### 本文抜粋

1.真の値(true value)
測定量の正しい値。実際には求められないので認証標準物質の標準値、または、基準法で得られた値を真の値とみなす。

2.誤差(error)
測定値から真の値を引いた値。

3.系統誤差(systematic error)
測定結果にかたよりを与える原因によって生じる誤差。系統誤差には、比例系統誤差(proportional systematic error)と一定系統誤差(constant systemati error)がある。

4.偶然誤差(random error)
突き止められない原因によって起こり、測定値のばらつきとなって現れる誤差。

5.かたより(bais)
測定値の母平均から真の値を引いた値。

6.ばらつき(dispersion)
測定値の大きさがそろっていないこと。ばらつきの大きさを表すには、例えば標準偏差を用いる。

7.不確かさ(uncertainty)
測定値の真の値が存在する範囲を示す推定値。

8.  精密さ(precision)
ばらつきの小さい程度。標準偏差や変動係数で表した値を精密度という。

9.  日内精密度:SD(within-day precision)
同一と見なせるような測定試料について、同じ方法を用い、同じ試験室で、同じオペレータが、同じ装置を用いて1日の内に独立な測定結果を得る測定条件による精密度。

10. 日間精密度:SDA(between-day precision)
同一と見なせるような測定試料について、同じ方法を用い、同じ試験室で、同じ装置を用いて日間にわたって独立な測定結果を得る測定条件による精密度で、日内変動による成分を除いた精密度。

11.  総合精密度:SD
日内精密度と日間精密度を合わせたもの。

12.  正確さ(accuracy)
かたよりの小さい程度。推定したかたよりの限界の値で表した値を正確度という。

13.  血清標準物質(serum reference material)
血清そのものを組成とした標準物質で、特性値が基準法、実用基準法、常用基準法のいずれかによって決定されるもの。

14.  標準値(reference value)
標準物質の特性または組成等を調整者が表示した値。

15.  個体内生理的変動の標準偏差(standard deviation of within-subject biological variation、SDw)
健康な個人が生理的に示す平均的な変動の大きさを標準偏差で表したもの。

16.  医学的意思決定濃度(medical decision level)
臨床医が診断や病態鑑別、治療開始の意思決定を行う上で重要な物質や成分の濃度。

17.  許容誤差限界(allowble limit of error)
医学的に許容できると判断される誤差の限界。

######

▸ **作業指示**:
A. 測定用語の解説から、「かたよりの小さい程度。推定したかたよりの限界の値で表した値を正確度という。」から「医学的意思決定濃度(medical decision level)」までの部分を一字一句そのまま書き写してください。
B. 測定用語の解説によると、ばらつきの大きさを表すには、例えば何を用いますか。
C. 測定用語の解説を、末尾の「医学的に許容できると判断される誤差の限界。」の後から書き継いでください。

### データ抜粋

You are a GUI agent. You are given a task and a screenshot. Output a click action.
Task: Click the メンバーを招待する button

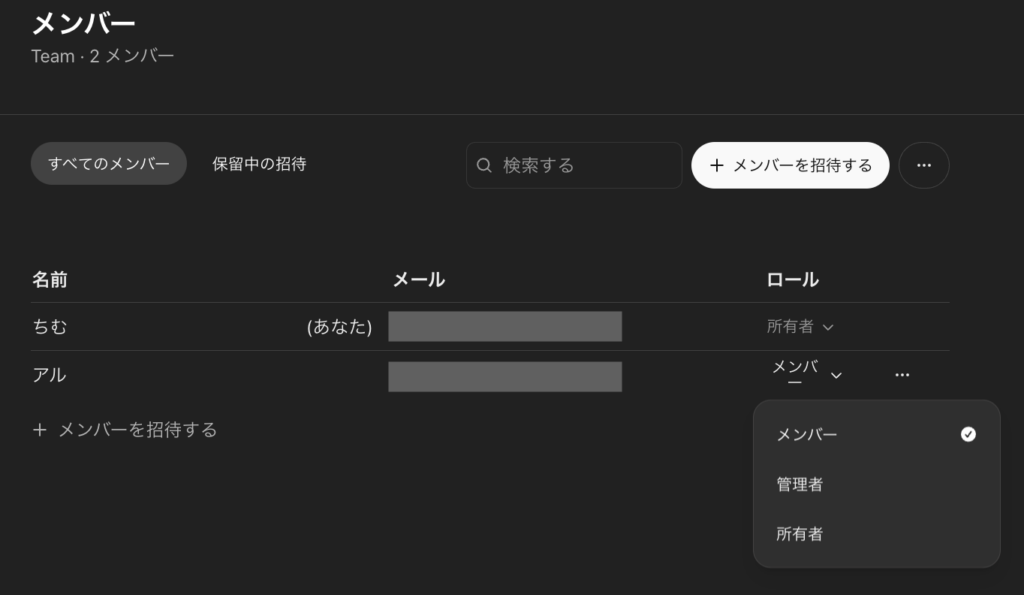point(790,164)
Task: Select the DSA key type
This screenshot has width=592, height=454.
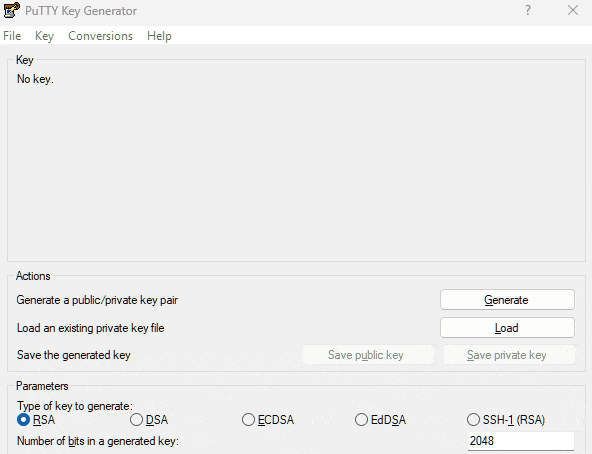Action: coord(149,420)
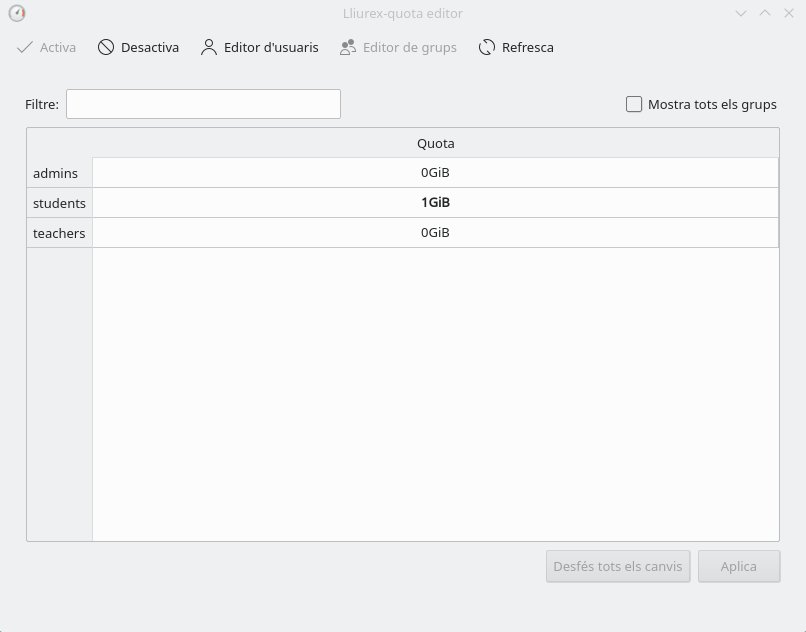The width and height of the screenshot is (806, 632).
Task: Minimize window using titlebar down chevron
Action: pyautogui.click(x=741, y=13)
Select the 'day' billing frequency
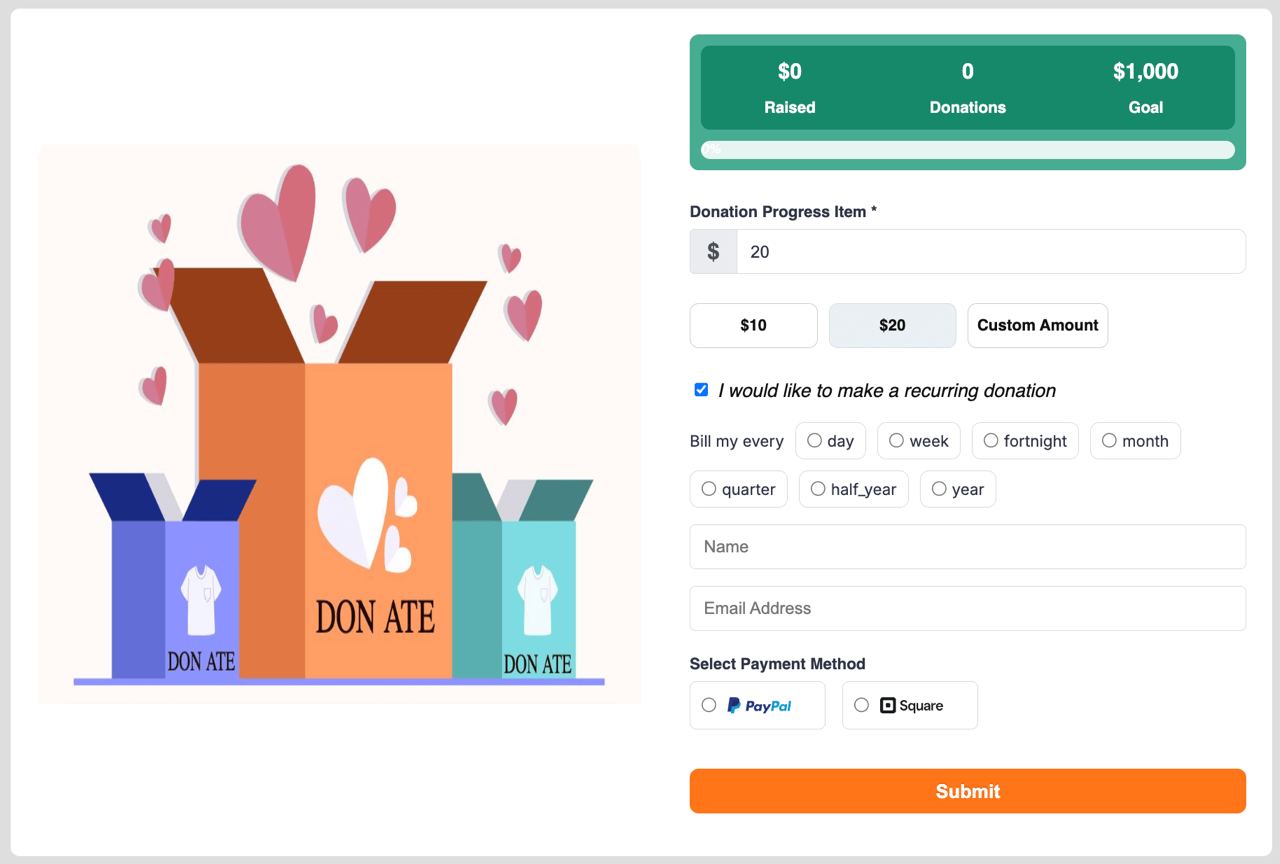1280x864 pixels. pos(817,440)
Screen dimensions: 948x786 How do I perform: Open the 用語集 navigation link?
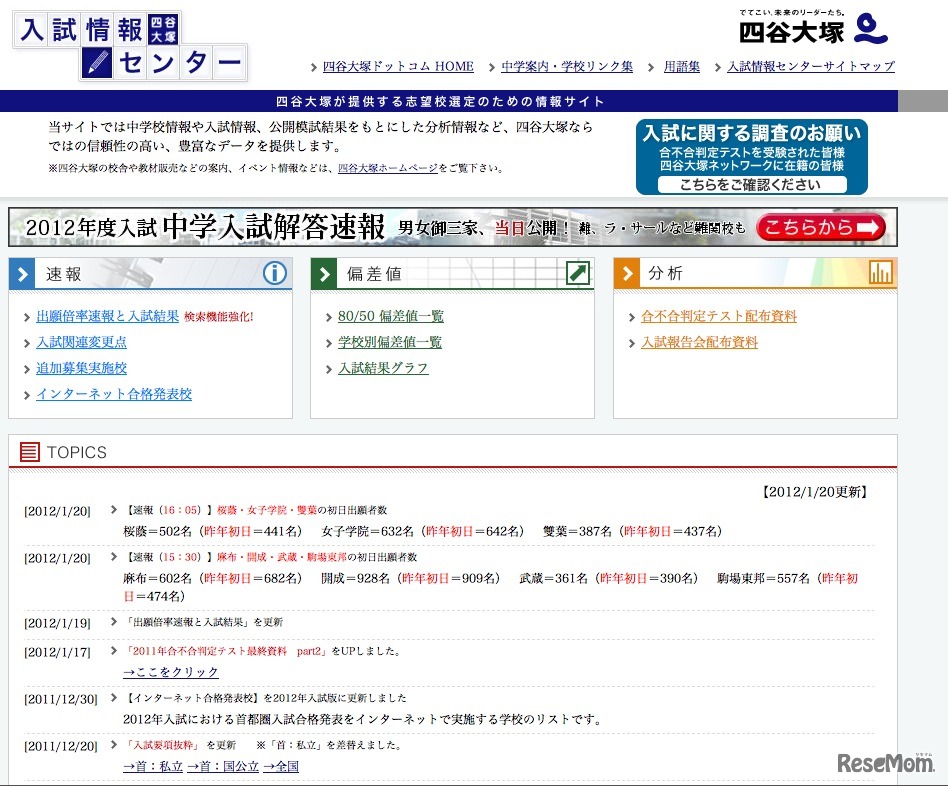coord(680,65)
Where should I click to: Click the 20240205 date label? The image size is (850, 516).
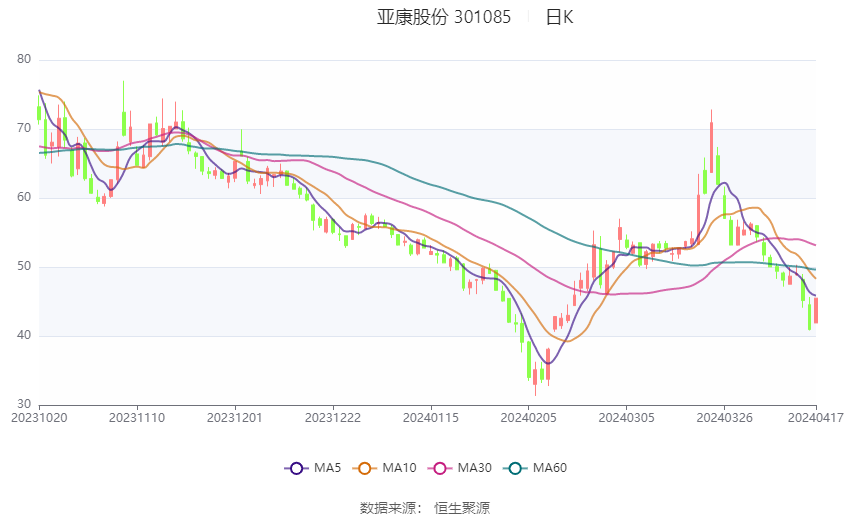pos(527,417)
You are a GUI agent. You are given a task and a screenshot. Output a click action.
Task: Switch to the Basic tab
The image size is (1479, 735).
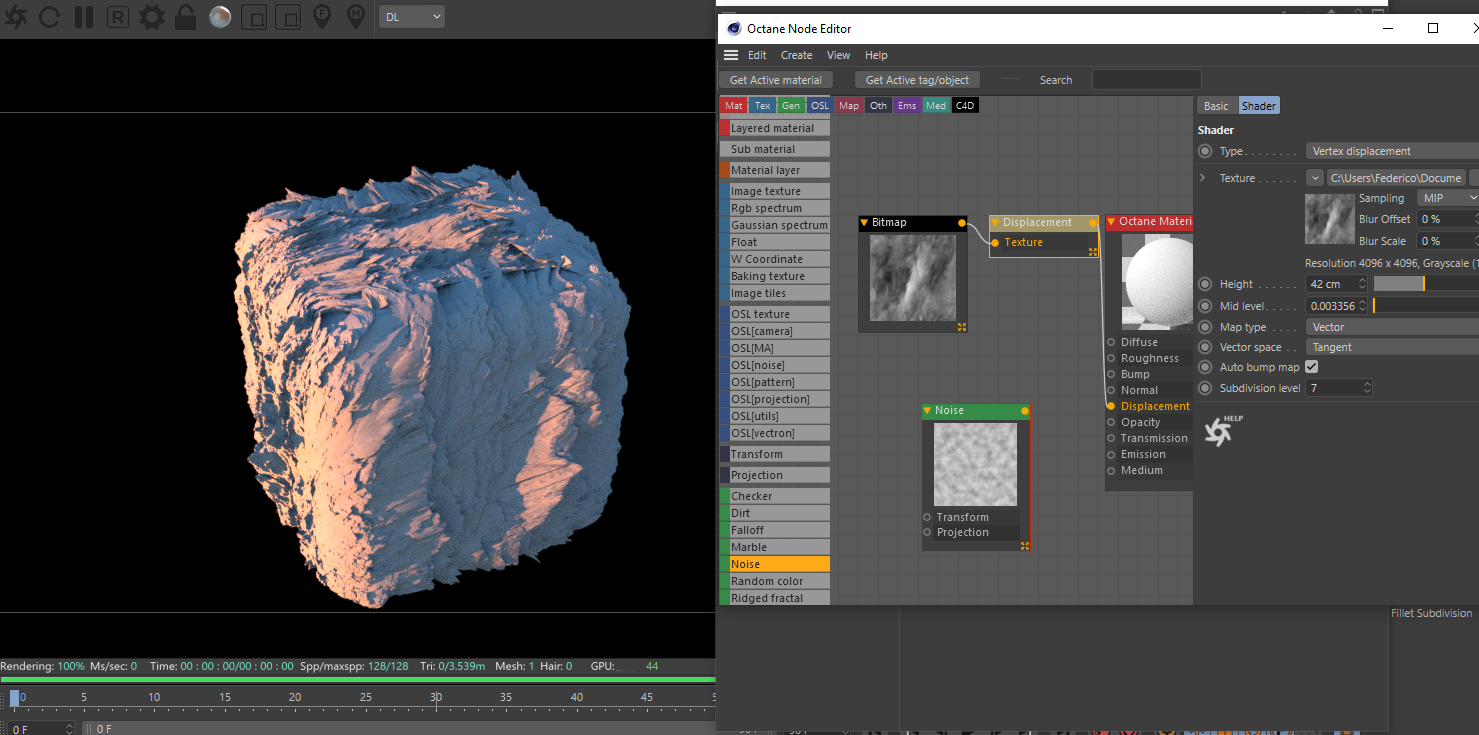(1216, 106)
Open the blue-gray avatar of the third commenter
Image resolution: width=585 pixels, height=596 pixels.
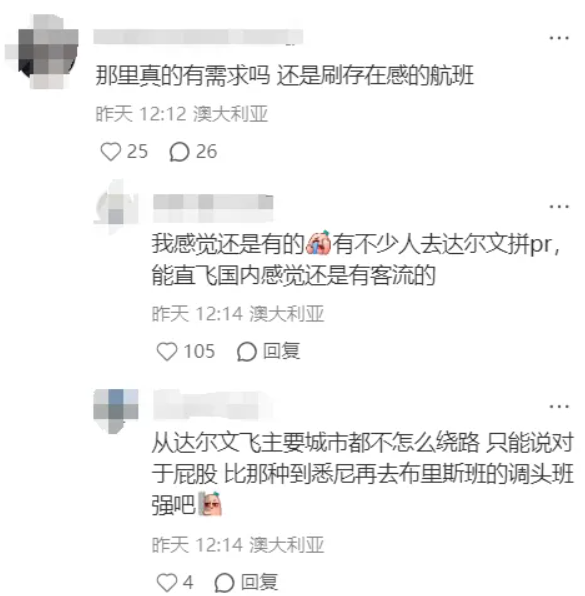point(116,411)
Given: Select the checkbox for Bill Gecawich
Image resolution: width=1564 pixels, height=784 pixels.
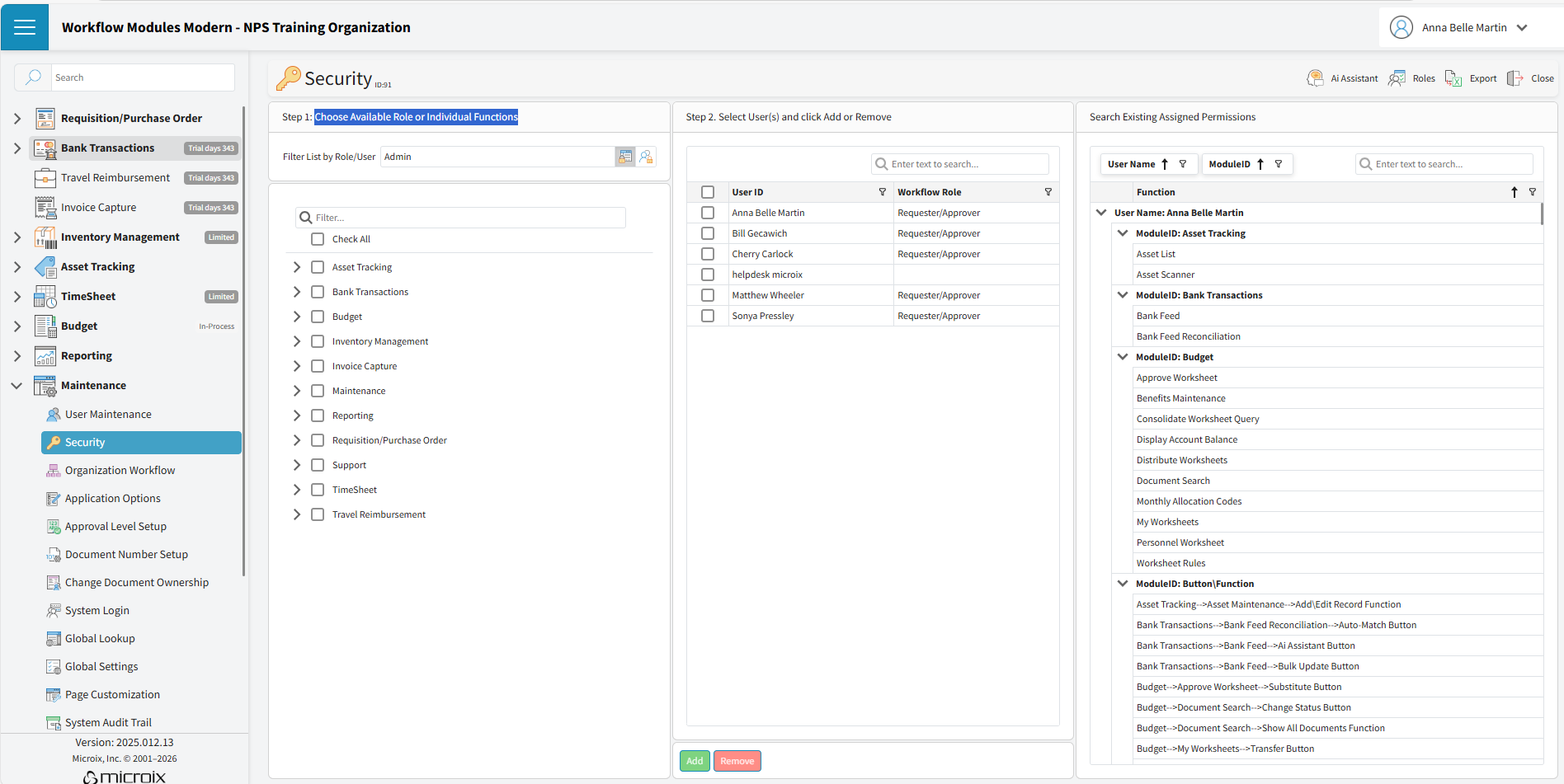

######

▸ **解答**:
A.
かたよりの小さい程度。推定したかたよりの限界の値で表した値を正確度という。

13.  血清標準物質(serum reference material)
血清そのものを組成とした標準物質で、特性値が基準法、実用基準法、常用基準法のいずれかによって決定されるもの。

14.  標準値(reference value)
標準物質の特性または組成等を調整者が表示した値。

15.  個体内生理的変動の標準偏差(standard deviation of within-subject biological variation、SDw)
健康な個人が生理的に示す平均的な変動の大きさを標準偏差で表したもの。

16.  医学的意思決定濃度(medical decision level)

B. 標準偏差を用います。

C.
18.  基準法(definitive method)
測定原理的に誤差が最低の水準におさえる測定法で、これは理論的にも実験的にも証明されている方法。

 

19.  実用基準法(reference method)
測定体系上基準法に次ぐ測定法であり、十分に研究され必要条件ならびに手順が明確に記述され、目的とする用途に相応した正確さと精密さをもった値が得られる測定法。

20.  日常一般法(field method)
日常検査で多数の試料測定に適用できる測定法。

21.  被検法(test method)
評価の対象となる日常一般法。

22.  比較対照法(comparative method)
正確さを評価するときの基準になる方法。一般にこれを基準法あるいは実用基準法であるが、認証された基準法に対して正確さがトレーサブルな日常一般法もこれに準ずる。
 

23.  検出限界(detectionlmit、detection of limit;DOLともいう)
検出限は、その測定法で、一定の確率で盲検から区別できる最小測定単位で、その大きさを濃度または他の数値で表したものをいい分析装置、試薬の性能に起因する。

24. n=20以上で、盲検の平均値十3SD(または2SD)の値が、低値試料の平均値一3SD(または2SD)の値とオーバーラップしないときの低値試料の平均値。

25.  干渉物質(interferent)
干渉物質は、測定において実試料中に共存し、測定値を変化させる可能性がある目的成分以外の成分。

26. 直線回帰式(古典的回帰式)
直線回帰式は、x軸側には誤差はない、またはy軸に比較して無視できる場合を想定した最小2乗法によって求めた回帰式。

27. 直線関係式(線形関係式)
直線回帰式に対し、x軸側にも誤差が存在する事を仮定した回帰式。正確さを評価する際の比較対照との比較実験のときに使用する。